Instructions to follow =
Copy out the lines word for word, starting with the line that contains "size is (2576, 672)." and going on through the line that contains "coordinates (25, 60).".

Available data =
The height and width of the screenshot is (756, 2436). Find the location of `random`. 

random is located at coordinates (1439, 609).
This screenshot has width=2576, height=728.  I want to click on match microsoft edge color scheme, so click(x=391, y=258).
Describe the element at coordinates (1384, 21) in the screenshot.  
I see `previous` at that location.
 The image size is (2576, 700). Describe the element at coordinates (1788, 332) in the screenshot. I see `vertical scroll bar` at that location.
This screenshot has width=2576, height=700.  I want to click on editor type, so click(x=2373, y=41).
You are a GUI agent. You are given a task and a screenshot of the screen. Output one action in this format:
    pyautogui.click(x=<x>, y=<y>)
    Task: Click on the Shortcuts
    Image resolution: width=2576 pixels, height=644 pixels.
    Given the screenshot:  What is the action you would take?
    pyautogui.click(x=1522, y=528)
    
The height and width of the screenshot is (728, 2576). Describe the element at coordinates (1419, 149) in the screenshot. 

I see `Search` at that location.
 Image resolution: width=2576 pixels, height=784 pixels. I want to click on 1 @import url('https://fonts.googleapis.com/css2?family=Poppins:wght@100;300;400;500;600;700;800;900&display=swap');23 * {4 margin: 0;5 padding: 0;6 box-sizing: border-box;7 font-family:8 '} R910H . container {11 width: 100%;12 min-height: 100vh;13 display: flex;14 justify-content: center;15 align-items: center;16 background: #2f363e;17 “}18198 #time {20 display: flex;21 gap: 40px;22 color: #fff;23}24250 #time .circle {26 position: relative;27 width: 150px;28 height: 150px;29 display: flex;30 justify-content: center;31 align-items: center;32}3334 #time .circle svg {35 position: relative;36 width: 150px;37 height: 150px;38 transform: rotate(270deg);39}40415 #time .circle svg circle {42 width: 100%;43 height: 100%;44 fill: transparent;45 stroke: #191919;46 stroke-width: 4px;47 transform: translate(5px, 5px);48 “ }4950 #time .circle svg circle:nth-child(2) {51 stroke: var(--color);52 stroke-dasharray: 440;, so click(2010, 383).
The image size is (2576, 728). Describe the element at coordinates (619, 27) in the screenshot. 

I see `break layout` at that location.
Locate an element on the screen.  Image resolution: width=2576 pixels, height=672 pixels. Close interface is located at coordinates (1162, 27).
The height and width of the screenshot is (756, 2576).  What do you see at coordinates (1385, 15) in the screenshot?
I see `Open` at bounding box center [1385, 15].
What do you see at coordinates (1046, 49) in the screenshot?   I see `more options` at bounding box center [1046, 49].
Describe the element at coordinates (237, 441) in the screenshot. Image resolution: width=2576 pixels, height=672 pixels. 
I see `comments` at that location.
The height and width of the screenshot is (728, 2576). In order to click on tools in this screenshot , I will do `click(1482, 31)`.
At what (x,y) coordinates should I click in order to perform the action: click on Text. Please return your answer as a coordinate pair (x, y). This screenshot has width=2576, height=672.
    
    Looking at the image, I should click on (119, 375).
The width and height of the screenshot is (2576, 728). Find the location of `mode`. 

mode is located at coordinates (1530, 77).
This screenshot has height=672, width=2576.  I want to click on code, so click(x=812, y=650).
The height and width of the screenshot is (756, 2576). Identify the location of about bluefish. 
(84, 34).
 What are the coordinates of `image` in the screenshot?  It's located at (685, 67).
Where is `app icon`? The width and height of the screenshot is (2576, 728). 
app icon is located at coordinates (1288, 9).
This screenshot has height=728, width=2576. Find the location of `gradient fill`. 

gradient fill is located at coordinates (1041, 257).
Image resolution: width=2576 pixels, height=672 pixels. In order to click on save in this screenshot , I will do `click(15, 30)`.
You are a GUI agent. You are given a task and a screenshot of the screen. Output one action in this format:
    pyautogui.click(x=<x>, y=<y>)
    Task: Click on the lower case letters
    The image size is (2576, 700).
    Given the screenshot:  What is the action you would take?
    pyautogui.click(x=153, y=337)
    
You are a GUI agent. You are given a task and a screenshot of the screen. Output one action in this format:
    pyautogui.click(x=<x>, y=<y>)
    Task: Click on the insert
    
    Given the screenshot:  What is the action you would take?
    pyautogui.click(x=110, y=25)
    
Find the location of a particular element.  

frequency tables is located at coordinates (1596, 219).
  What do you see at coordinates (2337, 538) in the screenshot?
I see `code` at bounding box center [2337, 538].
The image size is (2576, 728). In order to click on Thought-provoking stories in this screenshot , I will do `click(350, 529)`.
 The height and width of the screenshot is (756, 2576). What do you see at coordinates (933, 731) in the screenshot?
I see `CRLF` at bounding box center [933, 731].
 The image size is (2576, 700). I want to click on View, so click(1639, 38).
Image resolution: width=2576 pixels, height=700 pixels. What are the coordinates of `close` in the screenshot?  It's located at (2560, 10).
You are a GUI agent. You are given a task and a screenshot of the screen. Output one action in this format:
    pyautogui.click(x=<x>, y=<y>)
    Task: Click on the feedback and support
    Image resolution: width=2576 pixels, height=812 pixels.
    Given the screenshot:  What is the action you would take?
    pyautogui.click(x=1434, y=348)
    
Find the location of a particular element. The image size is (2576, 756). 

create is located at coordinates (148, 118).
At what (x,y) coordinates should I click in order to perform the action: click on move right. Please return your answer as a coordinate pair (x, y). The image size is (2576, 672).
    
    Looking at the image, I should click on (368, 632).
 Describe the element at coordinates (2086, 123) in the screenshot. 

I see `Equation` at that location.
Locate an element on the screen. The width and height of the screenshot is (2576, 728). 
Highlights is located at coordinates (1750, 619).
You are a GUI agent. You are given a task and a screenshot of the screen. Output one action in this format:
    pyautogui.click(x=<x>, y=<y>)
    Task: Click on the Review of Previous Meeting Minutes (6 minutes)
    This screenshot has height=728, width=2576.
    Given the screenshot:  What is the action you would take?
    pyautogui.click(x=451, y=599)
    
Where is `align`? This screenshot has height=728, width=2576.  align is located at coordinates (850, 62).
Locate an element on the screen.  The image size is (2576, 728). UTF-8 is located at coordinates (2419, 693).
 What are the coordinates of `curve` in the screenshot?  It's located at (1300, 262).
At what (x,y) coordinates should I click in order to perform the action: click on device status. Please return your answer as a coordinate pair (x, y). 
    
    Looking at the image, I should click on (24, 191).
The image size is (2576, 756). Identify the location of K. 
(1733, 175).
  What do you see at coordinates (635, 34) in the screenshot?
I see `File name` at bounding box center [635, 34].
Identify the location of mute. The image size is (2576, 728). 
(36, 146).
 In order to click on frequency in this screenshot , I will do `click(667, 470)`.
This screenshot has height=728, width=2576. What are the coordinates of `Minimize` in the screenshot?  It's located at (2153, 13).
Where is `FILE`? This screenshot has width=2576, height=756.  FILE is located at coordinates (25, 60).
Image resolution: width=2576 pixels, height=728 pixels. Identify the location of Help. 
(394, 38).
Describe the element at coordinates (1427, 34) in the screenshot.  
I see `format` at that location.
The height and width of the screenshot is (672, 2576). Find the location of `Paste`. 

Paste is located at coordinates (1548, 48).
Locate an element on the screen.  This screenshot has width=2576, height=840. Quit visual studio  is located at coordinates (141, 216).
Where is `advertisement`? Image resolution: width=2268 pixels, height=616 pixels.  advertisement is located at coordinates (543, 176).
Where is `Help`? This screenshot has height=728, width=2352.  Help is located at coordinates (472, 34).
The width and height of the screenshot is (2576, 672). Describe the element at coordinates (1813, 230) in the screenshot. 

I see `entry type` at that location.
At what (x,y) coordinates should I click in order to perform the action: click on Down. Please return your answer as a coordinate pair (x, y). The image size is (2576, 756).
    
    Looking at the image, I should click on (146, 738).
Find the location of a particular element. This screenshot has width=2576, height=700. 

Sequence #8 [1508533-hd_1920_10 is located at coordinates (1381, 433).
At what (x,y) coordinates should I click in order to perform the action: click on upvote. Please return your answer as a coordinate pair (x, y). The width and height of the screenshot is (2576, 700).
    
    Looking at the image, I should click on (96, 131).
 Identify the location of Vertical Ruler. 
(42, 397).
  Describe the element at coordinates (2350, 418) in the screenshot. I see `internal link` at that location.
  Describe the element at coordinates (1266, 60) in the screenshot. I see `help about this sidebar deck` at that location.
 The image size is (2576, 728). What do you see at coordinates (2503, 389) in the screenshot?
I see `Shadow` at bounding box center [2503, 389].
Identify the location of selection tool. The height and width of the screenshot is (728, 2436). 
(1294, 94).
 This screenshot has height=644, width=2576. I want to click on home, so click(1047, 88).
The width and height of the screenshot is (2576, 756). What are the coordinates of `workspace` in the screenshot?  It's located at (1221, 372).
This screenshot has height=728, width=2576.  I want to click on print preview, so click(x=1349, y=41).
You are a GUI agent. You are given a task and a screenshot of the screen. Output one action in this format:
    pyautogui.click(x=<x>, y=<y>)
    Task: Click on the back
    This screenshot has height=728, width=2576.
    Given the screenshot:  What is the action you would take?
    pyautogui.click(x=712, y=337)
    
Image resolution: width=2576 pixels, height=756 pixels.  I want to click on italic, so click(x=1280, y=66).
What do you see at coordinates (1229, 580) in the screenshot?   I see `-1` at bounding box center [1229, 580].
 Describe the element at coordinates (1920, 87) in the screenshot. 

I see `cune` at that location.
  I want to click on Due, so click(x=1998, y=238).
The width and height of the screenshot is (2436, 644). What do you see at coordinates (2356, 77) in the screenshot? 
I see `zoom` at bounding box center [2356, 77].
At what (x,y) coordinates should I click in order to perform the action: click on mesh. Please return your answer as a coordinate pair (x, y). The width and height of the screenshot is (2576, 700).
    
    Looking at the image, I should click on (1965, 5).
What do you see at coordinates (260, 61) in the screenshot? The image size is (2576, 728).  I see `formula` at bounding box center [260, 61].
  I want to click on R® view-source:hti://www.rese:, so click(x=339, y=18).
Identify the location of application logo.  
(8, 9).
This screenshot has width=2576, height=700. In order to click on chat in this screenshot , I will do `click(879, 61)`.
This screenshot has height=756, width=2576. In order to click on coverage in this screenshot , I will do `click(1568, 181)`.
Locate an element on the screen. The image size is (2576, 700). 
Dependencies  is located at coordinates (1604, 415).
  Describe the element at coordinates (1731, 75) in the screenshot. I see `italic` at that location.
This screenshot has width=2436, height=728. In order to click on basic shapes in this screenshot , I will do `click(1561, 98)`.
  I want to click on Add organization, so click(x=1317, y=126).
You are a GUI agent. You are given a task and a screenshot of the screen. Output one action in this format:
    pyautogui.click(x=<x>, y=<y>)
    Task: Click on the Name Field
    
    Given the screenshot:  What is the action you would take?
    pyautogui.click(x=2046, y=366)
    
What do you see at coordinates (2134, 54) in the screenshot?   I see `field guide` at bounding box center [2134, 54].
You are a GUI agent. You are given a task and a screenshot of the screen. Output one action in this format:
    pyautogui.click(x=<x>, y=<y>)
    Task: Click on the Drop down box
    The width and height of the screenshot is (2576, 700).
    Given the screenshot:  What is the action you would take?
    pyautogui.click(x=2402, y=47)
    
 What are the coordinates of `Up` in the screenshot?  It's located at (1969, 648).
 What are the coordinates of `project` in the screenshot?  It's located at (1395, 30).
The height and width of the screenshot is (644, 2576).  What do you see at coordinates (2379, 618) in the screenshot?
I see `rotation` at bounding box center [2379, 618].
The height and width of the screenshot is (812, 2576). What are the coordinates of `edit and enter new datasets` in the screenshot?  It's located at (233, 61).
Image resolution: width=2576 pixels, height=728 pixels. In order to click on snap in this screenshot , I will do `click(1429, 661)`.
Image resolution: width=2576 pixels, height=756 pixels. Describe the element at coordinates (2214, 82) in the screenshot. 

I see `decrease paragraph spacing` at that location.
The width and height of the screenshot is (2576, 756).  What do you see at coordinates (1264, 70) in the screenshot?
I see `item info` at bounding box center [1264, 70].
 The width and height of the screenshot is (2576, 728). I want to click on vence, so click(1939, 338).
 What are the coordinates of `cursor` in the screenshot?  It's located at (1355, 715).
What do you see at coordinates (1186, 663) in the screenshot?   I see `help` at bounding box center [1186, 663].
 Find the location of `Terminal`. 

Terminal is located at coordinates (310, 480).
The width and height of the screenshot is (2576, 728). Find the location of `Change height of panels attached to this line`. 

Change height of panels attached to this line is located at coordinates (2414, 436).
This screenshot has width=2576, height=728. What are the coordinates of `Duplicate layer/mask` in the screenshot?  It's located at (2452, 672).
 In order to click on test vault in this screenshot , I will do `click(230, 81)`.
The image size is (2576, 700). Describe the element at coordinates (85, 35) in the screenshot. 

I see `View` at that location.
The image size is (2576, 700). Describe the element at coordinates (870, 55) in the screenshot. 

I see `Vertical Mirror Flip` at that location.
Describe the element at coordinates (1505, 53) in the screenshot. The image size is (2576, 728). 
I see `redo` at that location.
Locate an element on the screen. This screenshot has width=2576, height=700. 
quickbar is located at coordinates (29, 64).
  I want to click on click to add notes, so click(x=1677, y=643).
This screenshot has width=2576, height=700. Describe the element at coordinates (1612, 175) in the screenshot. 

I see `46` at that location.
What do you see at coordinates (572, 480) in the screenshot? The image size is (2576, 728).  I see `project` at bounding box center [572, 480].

Task result =
At what (x,y) coordinates should I click in order to perform the action: click on move right. Please return your answer as a coordinate pair (x, y). The image size is (2576, 672).
    
    Looking at the image, I should click on (368, 632).
 Describe the element at coordinates (2086, 123) in the screenshot. 

I see `Equation` at that location.
Locate an element on the screen. The width and height of the screenshot is (2576, 728). 
Highlights is located at coordinates (1750, 619).
You are a GUI agent. You are given a task and a screenshot of the screen. Output one action in this format:
    pyautogui.click(x=<x>, y=<y>)
    Task: Click on the Review of Previous Meeting Minutes (6 minutes)
    This screenshot has height=728, width=2576.
    Given the screenshot:  What is the action you would take?
    pyautogui.click(x=451, y=599)
    
Where is `align`? This screenshot has height=728, width=2576.  align is located at coordinates (850, 62).
Locate an element on the screen.  The image size is (2576, 728). UTF-8 is located at coordinates (2419, 693).
 What are the coordinates of `curve` in the screenshot?  It's located at (1300, 262).
At what (x,y) coordinates should I click in order to perform the action: click on device status. Please return your answer as a coordinate pair (x, y). 
    
    Looking at the image, I should click on (24, 191).
The image size is (2576, 756). Identify the location of K. 
(1733, 175).
  What do you see at coordinates (635, 34) in the screenshot?
I see `File name` at bounding box center [635, 34].
Identify the location of mute. The image size is (2576, 728). 
(36, 146).
 In order to click on frequency in this screenshot , I will do `click(667, 470)`.
This screenshot has height=728, width=2576. What are the coordinates of `Minimize` in the screenshot?  It's located at (2153, 13).
Where is `FILE`? This screenshot has width=2576, height=756.  FILE is located at coordinates (25, 60).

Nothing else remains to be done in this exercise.